A reforma tributária trouxe uma novidade que promete mudar a forma como a Receita Federal acompanha o mercado imobiliário no país. Trata-se do Cadastro Imobiliário Brasileiro (CIB), criado para centralizar informações de todos os imóveis em território nacional. A medida já está em vigor e deve facilitar a identificação de operações não registradas oficialmente, como contratos de locação não declarados.
O que é o CIB
Com o novo sistema, cada imóvel passa a ter um número único de registro nacional, que será incluído em escrituras, matrículas e cadastros de órgãos públicos em todas as esferas — federal, estadual e municipal. O objetivo é integrar as bases de dados e permitir que as administrações tributárias troquem informações de forma mais rápida e eficiente.
Essa ferramenta foi regulamentada pela Instrução Normativa 2.275, publicada em agosto, e deve ser obrigatoriamente utilizada por cartórios e serviços de registro em cada operação imobiliária realizada.
Impacto para os contribuintes
Na prática, o cruzamento de dados ficará muito mais rigoroso.
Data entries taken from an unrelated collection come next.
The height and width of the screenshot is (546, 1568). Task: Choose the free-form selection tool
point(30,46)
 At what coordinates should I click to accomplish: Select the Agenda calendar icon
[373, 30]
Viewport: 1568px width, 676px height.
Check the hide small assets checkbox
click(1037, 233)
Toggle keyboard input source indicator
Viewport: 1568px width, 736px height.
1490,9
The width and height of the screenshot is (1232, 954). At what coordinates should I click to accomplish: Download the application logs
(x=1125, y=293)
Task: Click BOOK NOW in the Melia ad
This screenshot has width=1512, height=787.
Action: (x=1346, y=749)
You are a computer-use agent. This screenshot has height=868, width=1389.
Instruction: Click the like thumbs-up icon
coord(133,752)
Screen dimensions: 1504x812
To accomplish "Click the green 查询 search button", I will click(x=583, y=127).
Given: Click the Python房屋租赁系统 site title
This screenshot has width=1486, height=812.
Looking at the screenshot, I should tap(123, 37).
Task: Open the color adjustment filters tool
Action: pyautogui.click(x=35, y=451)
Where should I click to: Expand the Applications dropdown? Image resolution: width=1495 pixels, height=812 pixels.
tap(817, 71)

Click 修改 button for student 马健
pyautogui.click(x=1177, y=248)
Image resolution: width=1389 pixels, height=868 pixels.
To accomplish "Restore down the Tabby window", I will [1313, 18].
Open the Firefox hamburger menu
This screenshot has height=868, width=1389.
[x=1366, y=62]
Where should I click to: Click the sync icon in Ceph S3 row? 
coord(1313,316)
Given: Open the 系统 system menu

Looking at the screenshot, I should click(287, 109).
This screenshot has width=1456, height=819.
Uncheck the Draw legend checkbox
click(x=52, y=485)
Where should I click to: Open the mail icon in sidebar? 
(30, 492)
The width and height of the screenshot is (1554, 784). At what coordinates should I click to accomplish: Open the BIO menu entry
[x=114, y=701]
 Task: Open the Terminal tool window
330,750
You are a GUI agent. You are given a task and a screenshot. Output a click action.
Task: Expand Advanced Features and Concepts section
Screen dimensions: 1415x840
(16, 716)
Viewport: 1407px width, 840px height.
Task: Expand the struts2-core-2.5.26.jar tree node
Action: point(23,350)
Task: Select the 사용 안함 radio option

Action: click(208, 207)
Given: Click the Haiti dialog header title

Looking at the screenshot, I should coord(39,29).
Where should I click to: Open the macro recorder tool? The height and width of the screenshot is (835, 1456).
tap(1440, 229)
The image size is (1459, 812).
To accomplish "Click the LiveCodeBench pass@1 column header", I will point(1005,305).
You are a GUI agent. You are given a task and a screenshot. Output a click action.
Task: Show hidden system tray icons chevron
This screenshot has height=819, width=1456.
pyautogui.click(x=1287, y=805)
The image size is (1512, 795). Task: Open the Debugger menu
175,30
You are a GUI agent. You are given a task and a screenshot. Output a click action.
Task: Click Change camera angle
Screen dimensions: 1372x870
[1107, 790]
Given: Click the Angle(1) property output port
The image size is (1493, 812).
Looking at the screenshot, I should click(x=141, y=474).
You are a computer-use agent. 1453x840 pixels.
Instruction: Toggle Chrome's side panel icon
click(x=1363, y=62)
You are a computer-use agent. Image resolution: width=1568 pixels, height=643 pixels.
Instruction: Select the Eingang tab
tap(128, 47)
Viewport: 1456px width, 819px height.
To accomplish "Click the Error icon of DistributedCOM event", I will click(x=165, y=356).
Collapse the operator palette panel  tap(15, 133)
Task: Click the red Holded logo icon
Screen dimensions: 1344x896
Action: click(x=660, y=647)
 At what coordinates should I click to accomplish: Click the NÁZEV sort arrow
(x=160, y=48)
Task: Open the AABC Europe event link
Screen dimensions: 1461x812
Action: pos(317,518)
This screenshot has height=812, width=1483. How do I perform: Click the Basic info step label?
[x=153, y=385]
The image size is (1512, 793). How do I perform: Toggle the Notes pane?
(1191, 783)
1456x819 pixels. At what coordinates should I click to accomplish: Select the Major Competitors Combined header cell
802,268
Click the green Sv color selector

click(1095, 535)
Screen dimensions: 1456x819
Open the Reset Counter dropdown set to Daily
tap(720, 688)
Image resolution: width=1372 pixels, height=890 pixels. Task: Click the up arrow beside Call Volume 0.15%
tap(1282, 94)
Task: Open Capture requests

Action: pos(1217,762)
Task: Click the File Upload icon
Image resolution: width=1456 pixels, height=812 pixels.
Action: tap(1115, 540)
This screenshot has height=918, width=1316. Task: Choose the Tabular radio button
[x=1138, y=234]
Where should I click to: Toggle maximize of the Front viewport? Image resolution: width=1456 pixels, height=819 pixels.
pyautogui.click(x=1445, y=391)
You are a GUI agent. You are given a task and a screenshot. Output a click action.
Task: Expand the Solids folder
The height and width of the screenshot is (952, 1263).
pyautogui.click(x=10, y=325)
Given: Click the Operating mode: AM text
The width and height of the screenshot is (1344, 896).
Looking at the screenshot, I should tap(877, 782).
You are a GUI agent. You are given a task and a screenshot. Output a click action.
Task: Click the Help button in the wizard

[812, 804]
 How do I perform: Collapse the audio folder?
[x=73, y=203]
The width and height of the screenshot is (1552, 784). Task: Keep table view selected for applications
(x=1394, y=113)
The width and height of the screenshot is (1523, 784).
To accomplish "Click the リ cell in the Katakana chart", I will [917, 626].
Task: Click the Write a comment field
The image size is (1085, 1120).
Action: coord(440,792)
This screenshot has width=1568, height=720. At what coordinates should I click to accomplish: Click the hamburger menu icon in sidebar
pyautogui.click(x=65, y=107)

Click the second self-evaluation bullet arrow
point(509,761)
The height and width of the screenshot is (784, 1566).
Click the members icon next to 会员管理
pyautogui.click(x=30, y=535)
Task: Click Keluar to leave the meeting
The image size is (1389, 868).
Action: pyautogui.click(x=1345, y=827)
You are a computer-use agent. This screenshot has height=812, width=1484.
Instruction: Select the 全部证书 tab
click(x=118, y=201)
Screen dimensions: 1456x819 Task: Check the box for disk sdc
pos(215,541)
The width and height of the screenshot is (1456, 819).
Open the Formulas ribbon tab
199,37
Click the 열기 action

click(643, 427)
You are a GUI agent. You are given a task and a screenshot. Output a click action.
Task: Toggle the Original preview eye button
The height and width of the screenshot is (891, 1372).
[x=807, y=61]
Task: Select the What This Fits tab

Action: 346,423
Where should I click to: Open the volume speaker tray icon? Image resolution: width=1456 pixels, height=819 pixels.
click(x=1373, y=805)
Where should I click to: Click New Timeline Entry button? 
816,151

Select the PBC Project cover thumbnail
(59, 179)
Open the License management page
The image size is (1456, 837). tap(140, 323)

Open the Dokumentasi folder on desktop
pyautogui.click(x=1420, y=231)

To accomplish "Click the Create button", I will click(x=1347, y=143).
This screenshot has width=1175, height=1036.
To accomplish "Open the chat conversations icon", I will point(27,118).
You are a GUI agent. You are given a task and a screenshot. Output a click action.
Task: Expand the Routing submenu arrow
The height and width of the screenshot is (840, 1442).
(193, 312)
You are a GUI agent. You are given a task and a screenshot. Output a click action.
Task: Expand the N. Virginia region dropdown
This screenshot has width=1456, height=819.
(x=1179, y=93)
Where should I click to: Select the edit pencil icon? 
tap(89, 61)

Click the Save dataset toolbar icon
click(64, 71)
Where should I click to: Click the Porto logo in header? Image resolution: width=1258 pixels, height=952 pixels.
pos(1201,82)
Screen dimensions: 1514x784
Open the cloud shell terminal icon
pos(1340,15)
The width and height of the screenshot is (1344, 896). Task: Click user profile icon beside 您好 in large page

Além de identificar doações disfarçadas de compra e venda ou valores incompatíveis em escrituras, o sistema permitirá rastrear imóveis alugados cujas rendas não tenham sido informadas ao Fisco.
A Receita Federal utilizará o CIB junto com outras bases, como CPF, CNPJ e o Sinter (Sistema Nacional de Gestão de Informações Territoriais), ampliando a fiscalização sobre os contribuintes. Um simples cruzamento de endereços declarados em imposto de renda pode revelar a existência de um contrato de aluguel omitido.
Penalidades para quem não declarar
Se a Receita Federal identificar aluguéis não informados, o contribuinte poderá ser autuado para pagar o imposto devido, com acréscimo de multa e juros referentes aos últimos cinco anos. Em casos mais graves, a situação pode configurar crime de sonegação fiscal, o que implica, além da cobrança do tributo, responsabilização criminal.
Como consultar o CIB
O cadastro dos imóveis pode ser acessado diretamente no site da Receita Federal. A expectativa é de que, com a nova ferramenta, a fiscalização seja cada vez mais eficaz, reduzindo as brechas para operações informais e aumentando o controle sobre o mercado de locações.